[[ Excerpted records, beginning ]]
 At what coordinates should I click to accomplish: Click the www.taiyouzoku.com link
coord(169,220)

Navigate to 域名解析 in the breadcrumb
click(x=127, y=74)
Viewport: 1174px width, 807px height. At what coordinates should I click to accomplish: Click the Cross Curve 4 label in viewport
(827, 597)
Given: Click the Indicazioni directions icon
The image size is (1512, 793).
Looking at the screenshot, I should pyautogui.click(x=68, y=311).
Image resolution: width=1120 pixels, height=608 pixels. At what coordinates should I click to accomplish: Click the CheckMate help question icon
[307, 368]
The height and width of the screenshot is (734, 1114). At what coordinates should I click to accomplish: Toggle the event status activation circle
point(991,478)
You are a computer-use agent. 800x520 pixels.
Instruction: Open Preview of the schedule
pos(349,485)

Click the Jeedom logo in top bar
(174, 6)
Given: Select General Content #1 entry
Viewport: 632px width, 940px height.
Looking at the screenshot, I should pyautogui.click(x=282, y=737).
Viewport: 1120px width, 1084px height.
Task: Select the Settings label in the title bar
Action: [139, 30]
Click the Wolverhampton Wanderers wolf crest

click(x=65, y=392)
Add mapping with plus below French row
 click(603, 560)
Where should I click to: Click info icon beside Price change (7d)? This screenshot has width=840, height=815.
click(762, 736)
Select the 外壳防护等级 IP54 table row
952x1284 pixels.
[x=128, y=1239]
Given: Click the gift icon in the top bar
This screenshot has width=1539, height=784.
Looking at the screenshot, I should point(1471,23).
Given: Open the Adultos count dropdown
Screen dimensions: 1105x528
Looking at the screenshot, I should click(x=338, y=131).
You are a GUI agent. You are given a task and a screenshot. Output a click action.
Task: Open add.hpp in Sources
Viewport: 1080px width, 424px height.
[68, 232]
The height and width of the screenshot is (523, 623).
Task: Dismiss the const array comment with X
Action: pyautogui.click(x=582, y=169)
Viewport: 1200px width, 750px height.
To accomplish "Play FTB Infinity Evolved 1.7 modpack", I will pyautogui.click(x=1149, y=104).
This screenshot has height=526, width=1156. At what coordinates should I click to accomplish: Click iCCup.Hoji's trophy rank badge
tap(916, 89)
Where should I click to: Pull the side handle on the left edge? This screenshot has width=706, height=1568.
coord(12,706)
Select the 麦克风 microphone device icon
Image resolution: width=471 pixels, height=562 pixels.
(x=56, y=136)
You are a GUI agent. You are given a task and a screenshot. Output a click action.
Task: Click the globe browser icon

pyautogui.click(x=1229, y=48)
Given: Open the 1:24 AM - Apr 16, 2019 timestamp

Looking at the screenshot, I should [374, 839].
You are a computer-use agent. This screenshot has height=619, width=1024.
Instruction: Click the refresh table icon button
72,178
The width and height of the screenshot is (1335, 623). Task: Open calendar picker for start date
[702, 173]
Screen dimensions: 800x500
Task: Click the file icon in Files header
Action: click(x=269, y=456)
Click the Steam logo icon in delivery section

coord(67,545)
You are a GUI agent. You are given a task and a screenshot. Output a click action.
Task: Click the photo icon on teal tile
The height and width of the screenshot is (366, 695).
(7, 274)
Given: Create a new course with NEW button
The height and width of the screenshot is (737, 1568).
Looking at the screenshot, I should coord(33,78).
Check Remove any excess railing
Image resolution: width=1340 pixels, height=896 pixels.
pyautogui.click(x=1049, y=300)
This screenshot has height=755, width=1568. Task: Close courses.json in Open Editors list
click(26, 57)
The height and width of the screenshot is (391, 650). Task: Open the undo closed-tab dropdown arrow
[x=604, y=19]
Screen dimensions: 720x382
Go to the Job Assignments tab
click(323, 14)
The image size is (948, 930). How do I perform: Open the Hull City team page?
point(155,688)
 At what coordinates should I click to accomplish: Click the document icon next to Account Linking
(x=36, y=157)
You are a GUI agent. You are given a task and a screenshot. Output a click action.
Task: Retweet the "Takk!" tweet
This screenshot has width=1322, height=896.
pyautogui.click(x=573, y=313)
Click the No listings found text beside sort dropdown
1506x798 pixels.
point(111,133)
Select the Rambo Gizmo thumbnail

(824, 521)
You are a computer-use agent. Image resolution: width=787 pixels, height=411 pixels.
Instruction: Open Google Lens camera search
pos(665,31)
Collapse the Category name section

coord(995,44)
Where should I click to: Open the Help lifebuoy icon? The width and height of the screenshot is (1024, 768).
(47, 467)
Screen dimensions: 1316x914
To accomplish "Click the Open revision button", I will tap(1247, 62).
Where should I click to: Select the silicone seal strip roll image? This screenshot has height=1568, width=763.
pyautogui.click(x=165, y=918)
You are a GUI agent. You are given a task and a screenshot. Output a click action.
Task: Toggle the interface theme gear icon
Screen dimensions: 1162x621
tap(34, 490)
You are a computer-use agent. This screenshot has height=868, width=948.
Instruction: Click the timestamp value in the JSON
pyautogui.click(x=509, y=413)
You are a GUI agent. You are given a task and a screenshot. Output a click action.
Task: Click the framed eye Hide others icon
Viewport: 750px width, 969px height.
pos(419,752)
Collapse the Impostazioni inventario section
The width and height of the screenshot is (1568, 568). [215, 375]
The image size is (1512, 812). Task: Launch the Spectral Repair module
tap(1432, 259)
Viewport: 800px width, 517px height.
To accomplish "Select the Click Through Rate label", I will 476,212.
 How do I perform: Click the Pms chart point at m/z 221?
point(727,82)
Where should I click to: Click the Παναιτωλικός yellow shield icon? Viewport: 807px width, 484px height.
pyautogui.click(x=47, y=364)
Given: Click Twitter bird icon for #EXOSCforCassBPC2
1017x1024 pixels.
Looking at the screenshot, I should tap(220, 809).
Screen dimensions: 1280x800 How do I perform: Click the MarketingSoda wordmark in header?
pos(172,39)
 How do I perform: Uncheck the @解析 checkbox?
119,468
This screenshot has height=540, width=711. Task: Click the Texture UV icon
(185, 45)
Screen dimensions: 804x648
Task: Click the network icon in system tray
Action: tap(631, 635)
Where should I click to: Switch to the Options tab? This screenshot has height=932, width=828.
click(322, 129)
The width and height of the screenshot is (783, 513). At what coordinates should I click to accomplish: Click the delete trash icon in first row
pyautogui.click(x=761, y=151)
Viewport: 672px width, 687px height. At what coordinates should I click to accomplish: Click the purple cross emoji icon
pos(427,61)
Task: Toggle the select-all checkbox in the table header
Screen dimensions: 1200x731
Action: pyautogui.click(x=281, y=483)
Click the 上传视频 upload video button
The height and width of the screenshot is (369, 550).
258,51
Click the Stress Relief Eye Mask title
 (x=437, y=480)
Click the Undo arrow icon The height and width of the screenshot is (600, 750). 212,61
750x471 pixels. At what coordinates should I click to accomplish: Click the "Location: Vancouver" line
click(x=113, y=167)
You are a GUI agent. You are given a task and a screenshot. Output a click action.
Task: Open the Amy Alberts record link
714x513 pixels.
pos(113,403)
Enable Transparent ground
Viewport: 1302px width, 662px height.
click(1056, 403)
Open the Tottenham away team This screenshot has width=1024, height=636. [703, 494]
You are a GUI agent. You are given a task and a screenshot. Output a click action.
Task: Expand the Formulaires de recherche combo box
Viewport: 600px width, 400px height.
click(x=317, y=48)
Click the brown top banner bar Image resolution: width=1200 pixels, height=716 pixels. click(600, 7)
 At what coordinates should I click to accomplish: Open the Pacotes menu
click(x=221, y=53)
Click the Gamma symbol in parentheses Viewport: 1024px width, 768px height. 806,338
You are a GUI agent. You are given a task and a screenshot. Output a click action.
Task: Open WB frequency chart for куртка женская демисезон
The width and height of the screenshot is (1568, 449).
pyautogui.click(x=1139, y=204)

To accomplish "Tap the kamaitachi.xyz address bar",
[[ Excerpted records, end ]]
### Exercise instructions
What is the number of lines above that hold the string "will"? Answer with that number alone.

### Written solution
3